元旅籠 2012年9月 E-PL2 / M.ZUIKO Digital 14-42mmF3.5-5.6II
最近、廃村というものに興味を持ち始めた。何らかの理由で住民が集団移転し、誰も住まなくなった集落。そんな場所が全国には千以上もあるという。その中にはすでにダムの底に沈んでしまった村も含まれるが、現在も人知れず取り残されて何らかの痕跡をとどめている場所もある。そんな廃村を訪ねて「生活の痕」を感じてみたいと思ったのである。
今回訪ねたのは、三重県飯南町(現松阪市)にある「峠」の廃村である。ここは国道368号線沿いにあってアプローチは大変しやすく、誰もが知らず知らずのうちに通り過ぎるような場所だ。この道はかつての伊勢本街道であり、江戸時代から明治時代にかけては伊勢参りで大変賑わったという。その難所の一つとされた「櫃坂峠」の頂上にあり、数軒の旅籠があって栄えたといわれる。しかし徒歩交通が廃れるにつれて宿場としての役割を終え、戦後は林業を生業として生活してきたが、過疎化により昭和50年に廃村となった歴史がある。
現在7~8軒くらいの民家が残っているが、どういうわけか明らかに生活の匂いがする。

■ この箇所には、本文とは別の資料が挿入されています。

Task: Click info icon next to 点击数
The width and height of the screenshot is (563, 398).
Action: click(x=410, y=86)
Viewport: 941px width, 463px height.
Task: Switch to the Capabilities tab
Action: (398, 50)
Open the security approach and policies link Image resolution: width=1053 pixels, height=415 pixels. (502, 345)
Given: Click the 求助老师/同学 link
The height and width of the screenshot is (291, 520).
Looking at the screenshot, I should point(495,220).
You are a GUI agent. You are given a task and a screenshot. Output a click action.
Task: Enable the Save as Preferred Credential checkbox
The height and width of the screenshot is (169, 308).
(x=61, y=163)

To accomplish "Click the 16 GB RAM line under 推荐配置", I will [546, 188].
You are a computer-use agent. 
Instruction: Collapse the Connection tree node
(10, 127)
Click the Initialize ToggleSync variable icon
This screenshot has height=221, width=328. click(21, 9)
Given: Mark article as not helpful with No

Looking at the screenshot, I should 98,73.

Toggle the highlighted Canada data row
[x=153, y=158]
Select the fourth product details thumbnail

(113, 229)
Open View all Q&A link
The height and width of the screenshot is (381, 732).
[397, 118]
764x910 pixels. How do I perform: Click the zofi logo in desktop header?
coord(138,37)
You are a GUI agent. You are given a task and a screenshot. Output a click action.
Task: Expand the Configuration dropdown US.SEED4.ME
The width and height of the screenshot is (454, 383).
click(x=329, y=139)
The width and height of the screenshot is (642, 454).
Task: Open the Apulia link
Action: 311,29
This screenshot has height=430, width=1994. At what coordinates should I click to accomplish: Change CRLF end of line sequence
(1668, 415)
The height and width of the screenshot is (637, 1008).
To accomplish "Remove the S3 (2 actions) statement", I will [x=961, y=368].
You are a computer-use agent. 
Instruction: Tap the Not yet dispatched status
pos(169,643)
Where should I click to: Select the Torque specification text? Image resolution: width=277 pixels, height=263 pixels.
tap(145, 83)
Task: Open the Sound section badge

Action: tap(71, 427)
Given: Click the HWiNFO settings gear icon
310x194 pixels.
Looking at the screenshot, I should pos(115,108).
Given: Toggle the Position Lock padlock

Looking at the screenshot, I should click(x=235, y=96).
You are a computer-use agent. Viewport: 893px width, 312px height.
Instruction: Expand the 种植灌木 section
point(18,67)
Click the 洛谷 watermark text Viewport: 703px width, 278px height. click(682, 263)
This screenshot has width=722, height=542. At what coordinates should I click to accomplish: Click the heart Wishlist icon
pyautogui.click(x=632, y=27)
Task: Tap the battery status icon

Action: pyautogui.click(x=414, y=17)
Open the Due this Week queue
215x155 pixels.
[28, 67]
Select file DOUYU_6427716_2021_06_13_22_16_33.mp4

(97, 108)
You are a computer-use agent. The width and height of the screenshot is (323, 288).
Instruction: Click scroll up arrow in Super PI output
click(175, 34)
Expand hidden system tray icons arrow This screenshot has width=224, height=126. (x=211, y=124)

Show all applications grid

車が停まっていたりするので、人が出入りしているのは間違いない。たまに帰ってきたりするのだろうか? 冒頭の写真は元旅籠だった重厚な建物だが、やはり手入れされている雰囲気がある。人は住んでいないようだが、そんなに傷んだりはしていない。
2012年9月 E-PL2 / M.ZUIKO Digital 14-42mmF3.5-5.6II
とは言っても、どう見ても完全な廃屋というのも何軒かある。この建物もその一つ。
2012年9月 E-PL2 / M.ZUIKO Digital 14-42mmF3.5-5.6II
トタンの屋根は完全に錆び付いて赤茶色に変色している。
2012年9月 E-PL2 / M.ZUIKO Digital 14-42mmF3.5-5.6II
2012年9月 E-PL2 / M.ZUIKO Digital 14-42mmF3.5-5.6II
崩壊した小屋もあった。
2012年9月 E-PL2 / M.ZUIKO Digital 14-42mmF3.5-5.6II
林道との交差点付近にあった廃屋。
廃村というと何か薄暗いイメージを連想するが、ここは峠の近くにあって日当たりが良いし、時折車も通るのでそんなに寂しい場所ではない。人の気配もすることから、わびしさを求める向きにはちょっと物足りないかもしれない。